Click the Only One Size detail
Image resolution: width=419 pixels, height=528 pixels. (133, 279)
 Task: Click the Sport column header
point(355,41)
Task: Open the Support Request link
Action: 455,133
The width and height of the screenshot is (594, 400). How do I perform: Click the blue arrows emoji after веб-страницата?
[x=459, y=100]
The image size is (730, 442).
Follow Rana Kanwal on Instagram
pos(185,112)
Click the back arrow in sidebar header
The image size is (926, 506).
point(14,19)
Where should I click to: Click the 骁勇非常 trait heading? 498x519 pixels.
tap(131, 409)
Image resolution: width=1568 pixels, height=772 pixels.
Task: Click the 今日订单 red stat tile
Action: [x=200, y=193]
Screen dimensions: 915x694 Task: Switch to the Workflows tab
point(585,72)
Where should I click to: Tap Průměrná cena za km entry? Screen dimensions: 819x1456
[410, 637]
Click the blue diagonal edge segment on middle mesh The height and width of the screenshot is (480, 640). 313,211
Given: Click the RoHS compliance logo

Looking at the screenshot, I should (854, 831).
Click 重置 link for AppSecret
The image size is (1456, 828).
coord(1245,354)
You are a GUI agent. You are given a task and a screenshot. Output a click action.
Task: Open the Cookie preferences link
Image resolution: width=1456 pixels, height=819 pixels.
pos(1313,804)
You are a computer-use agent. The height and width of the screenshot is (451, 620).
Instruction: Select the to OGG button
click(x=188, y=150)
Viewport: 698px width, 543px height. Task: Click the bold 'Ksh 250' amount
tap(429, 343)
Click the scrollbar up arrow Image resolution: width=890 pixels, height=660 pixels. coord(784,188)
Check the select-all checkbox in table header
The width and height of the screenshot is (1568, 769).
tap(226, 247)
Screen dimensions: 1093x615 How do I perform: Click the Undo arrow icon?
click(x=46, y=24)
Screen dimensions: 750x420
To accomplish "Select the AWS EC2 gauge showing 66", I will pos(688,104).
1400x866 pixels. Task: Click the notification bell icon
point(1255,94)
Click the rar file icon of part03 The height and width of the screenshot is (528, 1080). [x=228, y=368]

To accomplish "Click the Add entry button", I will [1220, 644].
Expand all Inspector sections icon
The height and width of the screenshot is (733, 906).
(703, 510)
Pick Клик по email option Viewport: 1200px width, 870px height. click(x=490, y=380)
◇ ◇ ◇
◆ Your instructions ◆
Turn the rows above into a numbered list, skipping the blank lines.

◆ Answer to the problem ◆
1. Click the Only One Size detail
2. Image resolution: width=419 pixels, height=528 pixels. (133, 279)
3.  Task: Click the Sport column header
4. point(355,41)
5. Task: Open the Support Request link
6. Action: 455,133
7. The width and height of the screenshot is (594, 400). How do I perform: Click the blue arrows emoji after веб-страницата?
8. [x=459, y=100]
9. The image size is (730, 442).
10. Follow Rana Kanwal on Instagram
11. pos(185,112)
12. Click the back arrow in sidebar header
13. The image size is (926, 506).
14. point(14,19)
15. Where should I click to: Click the 骁勇非常 trait heading? 498x519 pixels.
16. tap(131, 409)
17. Image resolution: width=1568 pixels, height=772 pixels.
18. Task: Click the 今日订单 red stat tile
19. Action: [x=200, y=193]
20. Screen dimensions: 915x694 Task: Switch to the Workflows tab
21. point(585,72)
22. Where should I click to: Tap Průměrná cena za km entry? Screen dimensions: 819x1456
23. [410, 637]
24. Click the blue diagonal edge segment on middle mesh The height and width of the screenshot is (480, 640). 313,211
25. Given: Click the RoHS compliance logo
26. Looking at the screenshot, I should (854, 831).
27. Click 重置 link for AppSecret
28. The image size is (1456, 828).
29. coord(1245,354)
30. You are a GUI agent. You are given a task and a screenshot. Output a click action.
31. Task: Open the Cookie preferences link
32. Image resolution: width=1456 pixels, height=819 pixels.
33. pos(1313,804)
34. You are a computer-use agent. The height and width of the screenshot is (451, 620).
35. Instruction: Select the to OGG button
36. click(x=188, y=150)
37. Viewport: 698px width, 543px height. Task: Click the bold 'Ksh 250' amount
38. tap(429, 343)
39. Click the scrollbar up arrow Image resolution: width=890 pixels, height=660 pixels. coord(784,188)
40. Check the select-all checkbox in table header
41. The width and height of the screenshot is (1568, 769).
42. tap(226, 247)
43. Screen dimensions: 1093x615 How do I perform: Click the Undo arrow icon?
44. click(x=46, y=24)
45. Screen dimensions: 750x420
46. To accomplish "Select the AWS EC2 gauge showing 66", I will pos(688,104).
47. 1400x866 pixels. Task: Click the notification bell icon
48. point(1255,94)
49. Click the rar file icon of part03 The height and width of the screenshot is (528, 1080). [x=228, y=368]
50. To accomplish "Click the Add entry button", I will [1220, 644].
51. Expand all Inspector sections icon
52. The height and width of the screenshot is (733, 906).
53. (703, 510)
54. Pick Клик по email option Viewport: 1200px width, 870px height. click(x=490, y=380)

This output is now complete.